On a crisp morning, the seven of us stood in front of Mount Hood to have our picture taken. Dubbed “The Eruption Tour,” our goal was to circumnavigate Mount Hood, Mount Adams and Mount St. Helens on foot in three days, with runs varying from 32 to 40 miles per day. Checking my gear before leaving, I was told that a flashlight wasn’t necessary; we would be at the campsite each day before sundown.
With feet sliding on volcanic ash and our energy echoing against the tall pines, we made our way onto the Timberline Trail. It wasn’t long before my hydration pack started leaking. I stopped to try and save some of my fluids, telling the gang I’d catch up shortly. They took off at a furious pace. Frustrated, I filled my water bottles, dumped the remaining water from my hydration pack and strode off in soggy shorts and a damp shirt, hoping to catch my friends.
My route morphed into a dotted line, the landscape becoming a tattered treasure map with the “X” being my friends. They were nowhere in sight and questioning passing hikers got me no closer. A steady diet of running and fast hiking kept my spirits up. I ate on the move, not wanting to lose anymore time.
Reaching the Pacific Crest Trail, three trails heading in different directions stood before me and I couldn’t see Mount Hood. Checking the map, I headed north. The winding, shady single track was smooth and comforting. Starting a big climb got me to thinking that I was headed in the wrong direction. I swiftly ascended the climb and spotted two hikers. Coming to a halt, I explained where I wanted to go. Correcting my misfortune, they dispatched me with the proper bearing of due south. Hood finally broke into view, and my worried body relaxed in her presence.
Sixteen hours and a few more wrong turns later, my food source had dwindled down to a few energy gels. Darkness fell quickly and, without a headlamp, I kept hiking under a cloudy, crescent moon. As the night progressed, the distant sound of a stream crossing stopped me in my tracks. A fun challenge during the day, stream crossings in the dark of night are loaded with uncertainty.
Taking this as a sign to stop, I turned from the stream, tripped, and tumbled off the trail. Spitting pine needles out of my mouth, I spotted a lone pine and sat down, hoping its wide, green canopy would provide more shelter than I had brought with me. Taking my plastic map case and tearing it in half, I fashioned a kilt to keep my legs warm. I put on my gloves and pulled the hood of my wind shell up tight.
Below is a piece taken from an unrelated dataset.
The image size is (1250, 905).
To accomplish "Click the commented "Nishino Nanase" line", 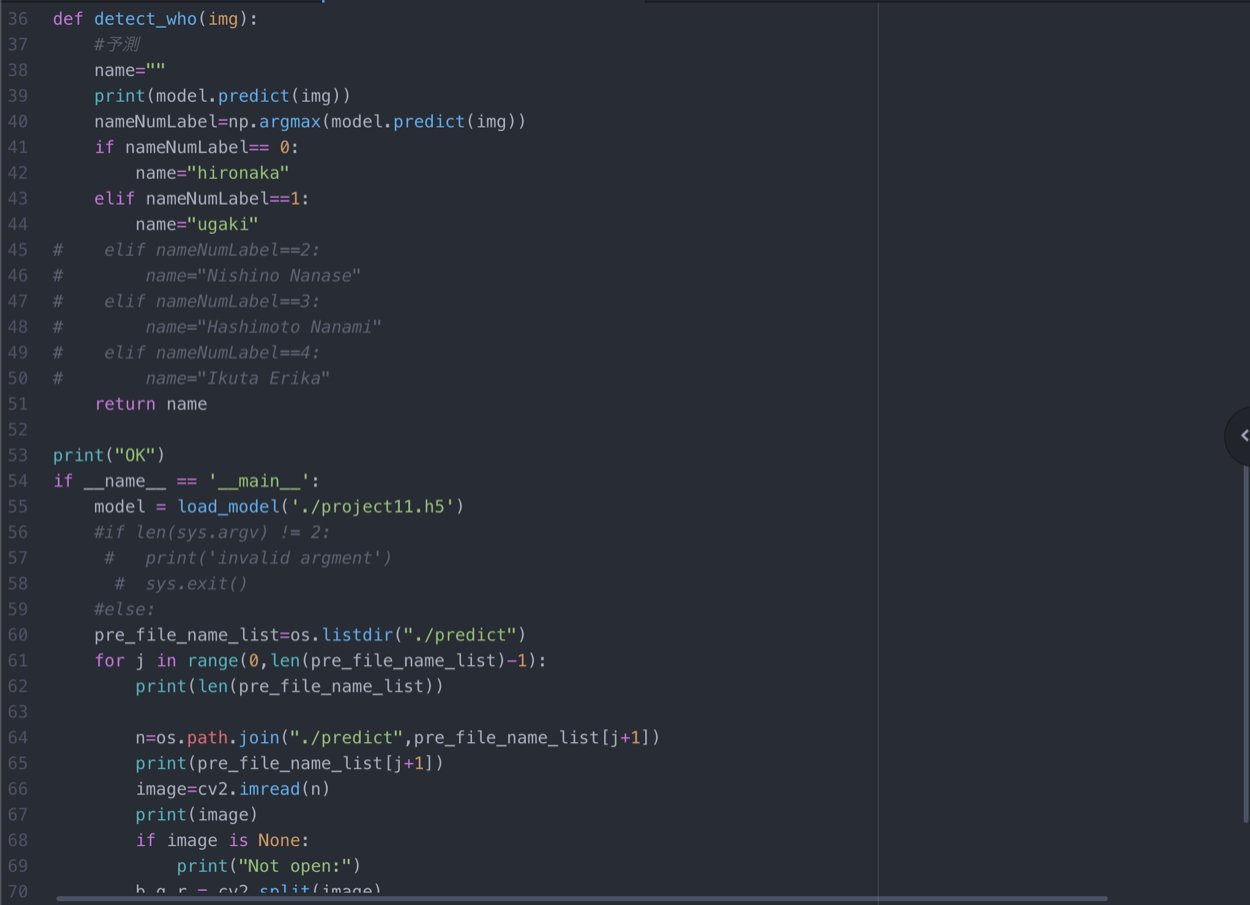I will pyautogui.click(x=252, y=276).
It was going to be a long, cold and sleepless night. I hunkered down and stayed awake, enjoying the simple but uncomfortable pleasure of sitting underneath a tree set against a wild night sky – Lyra, Cygnus the Swan and Aquila the Eagle; shooting stars blazed in all their glory; a distant wind grazed on the valley’s treetops.
When the early morning light appeared, I rose and stretched my weary body. I took a deep breath and slowly got moving. My body quickly warmed with the sun and the movement, last night’s sleeplessness dropping away. Rounding a corner and descending the trail, I crossed the last stream and saw a trail marker: four miles to Timberline Lodge. Adrenaline kept me upright all the way to the lodge’s busy parking lot. Cheerful friends, hot miso soup and a deputy sheriff greeted me with equal enthusiasm.